> _VOS CONSIGNES_:
A: Le texte sur l’éducation des enfants par l’État confirme-t-il les affirmations suivantes ? Répondez par oui ou par non à chacune, puis citez les mots du texte qui tranchent. (i) Une autorité centrale interdirait d’enseigner aux enfants un patriotisme militariste. (ii) La démocratie renvoie aussi bien les maîtres d’école conservateurs que les communistes. (iii) Le socialisme y est défendu comme un moyen de hâter la fin de la civilisation.
B: Poursuivez le texte sur l’éducation des enfants par l’État à partir de sa dernière phrase.

> _TEXTE DE LA PAGE_:
%%

Mais les résultats seront diamétralement opposés, si l’État élève les enfants après l’établissement d’une autorité centrale. Dans ce cas, l’autorité centrale ne permettra pas l’enseignement d’un patriotisme militariste aux enfants et ne permettra pas aux divers États de se payer une augmentation de la population au-delà des limites économiques désirables. Si la pression des nécessités militaristes n’existe plus, les enfants élevés dans les institutions d’État seront certainement mieux développés physiquement et mentalement que les enfants moyens le sont actuellement ; un progrès très rapide deviendra donc possible.

Mais même si une autorité centrale existe, les effets, si le monde reste capitaliste, seront profondément différents de ce qu’ils seraient si le monde adoptait le socialisme. Dans le premier cas, il y aura cette division en castes dont nous avons parlé plus haut ; la caste supérieure gardera la famille et l’inférieure substituera l’État aux parents. Et on aura encore besoin de rendre la classe inférieure soumise, pour qu’elle ne se révolte pas contre les riches. Cela impliquera un niveau de culture plus bas et conduira peut-être les riches à encourager les naissances chez les prolétaires nègres plutôt que chez les blancs ou les jaunes. Ainsi, la race blanche peut graduellement devenir une aristocratie faible numériquement qui sera finalement exterminée par une insurrection nègre.

Tout cela peut sembler fantastique, étant donné le fait que la plupart des nations blanches sont sous le régime de la démocratie politique. Je vois pourtant que partout la démocratie permet un enseignement scolaire qui sert les intérêts des riches, on renvoie des maîtres d’école communistes, mais jamais des conservateurs. Je ne vois aucune raison que cela change dans l’avenir. Et je pense, pour les raisons que j’ai données, que si notre civilisation continue encore à servir les riches, elle est condamnée. C’est parce que je ne désire pas la fin de la civilisation que je suis socialiste.

%%

> _LISTE DES DONNÉES_:
%%

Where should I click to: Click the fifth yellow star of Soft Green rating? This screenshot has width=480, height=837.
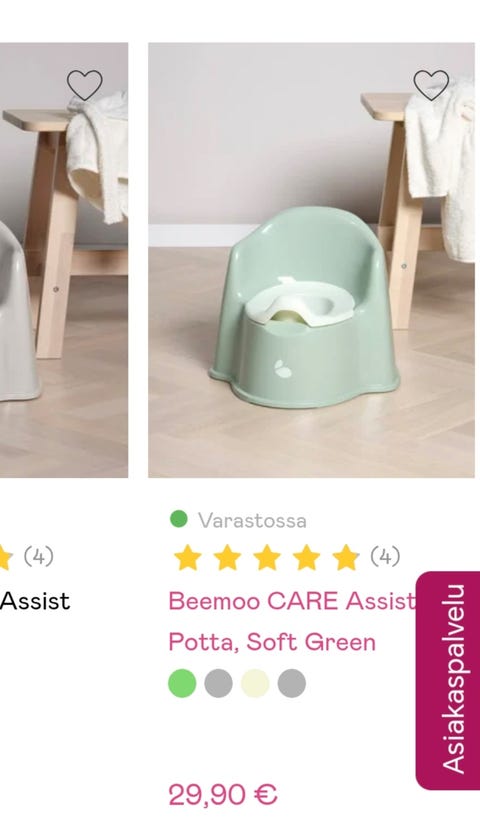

%%
%%

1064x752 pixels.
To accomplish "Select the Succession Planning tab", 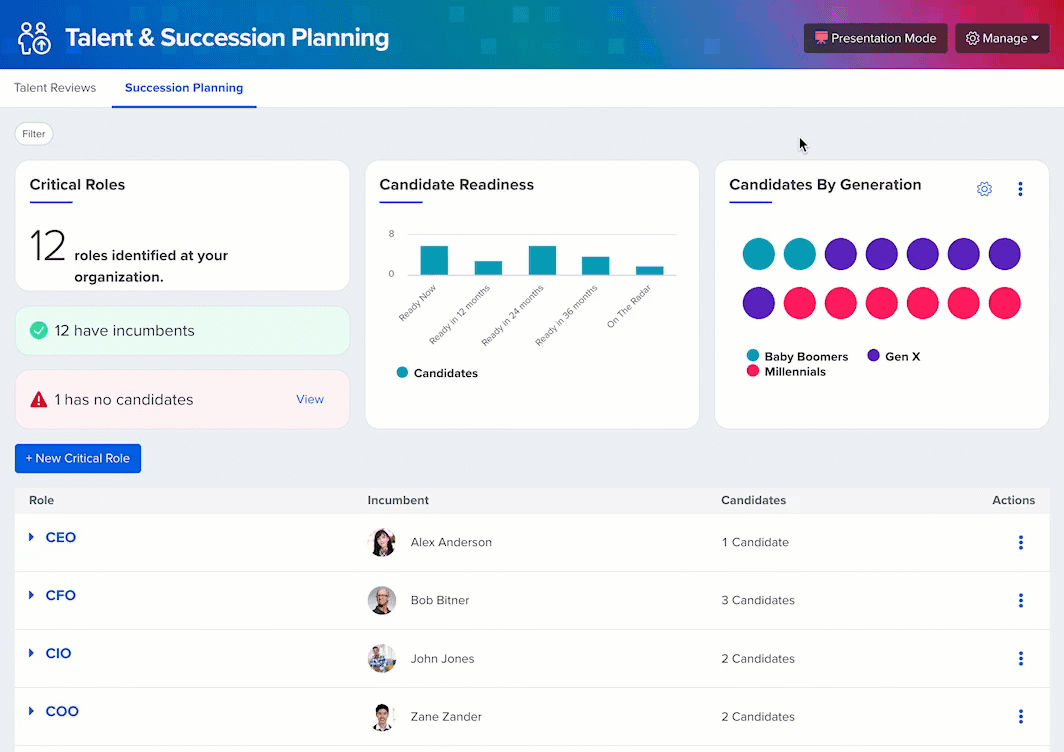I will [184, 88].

%%

> _RÉPONSES ATTENDUES_:
A:
(i) Oui : « l’autorité centrale ne permettra pas l’enseignement d’un patriotisme militariste aux enfants »
(ii) Non : « on renvoie des maîtres d’école communistes, mais jamais des conservateurs »
(iii) Non : « C’est parce que je ne désire pas la fin de la civilisation que je suis socialiste. »

B:
Si nous avions raison jusqu’ici, il est probable que la famille cessera d’exister, sauf dans une minorité privilégiée. C’est pourquoi, s’il n’y a plus de minorité privilégiée, la famille peut cesser d’exister presque complètement. Biologiquement, cela semble inévitable. La famille est une institution qui sert à protéger les enfants pendant les années où ils ne peuvent vivre seuls ; chez les fourmis et les abeilles, la communauté accomplit cette tâche, et il n’y a pas de famille. De même, chez les hommes, si la vie des enfants peut être assurée sans la protection de parents, la vie de famille disparaîtra peu à peu. Cela produira de profondes transformations dans la vie émotionnelle des hommes, et causera un grand divorce avec l’art et la littérature de tous les âges précédents. Les différences entre peuples différents deviendront plus petites, puisque les parents ne feront plus reproduire aux enfants leurs particularités. L’amour sexuel deviendra moins intéressant et moins romantique ; on arrivera probablement à considérer comme absurde toute la poésie de l’amour. Les éléments romantiques de la nature humaine devront trouver d’autres expressions, comme l’art, la science, la politique. (Pour Disraeli, la politique fut une aventure romantique.) Je ne peux m’empêcher de penser que la structure émotionnelle de la vie éprouvera une perte réelle ; mais chaque fois que notre sécurité augmente, nous subissons une telle perte. Les bateaux à vapeur sont moins romantiques que les voiliers ; les perceveurs d’impôts, moins romantiques que les brigands de grands chemins. Peut-être qu’à la fin la sécurité deviendra ennuyeuse, et les hommes destructifs par simple ennui. Mais de telles possibilités sont incalculables.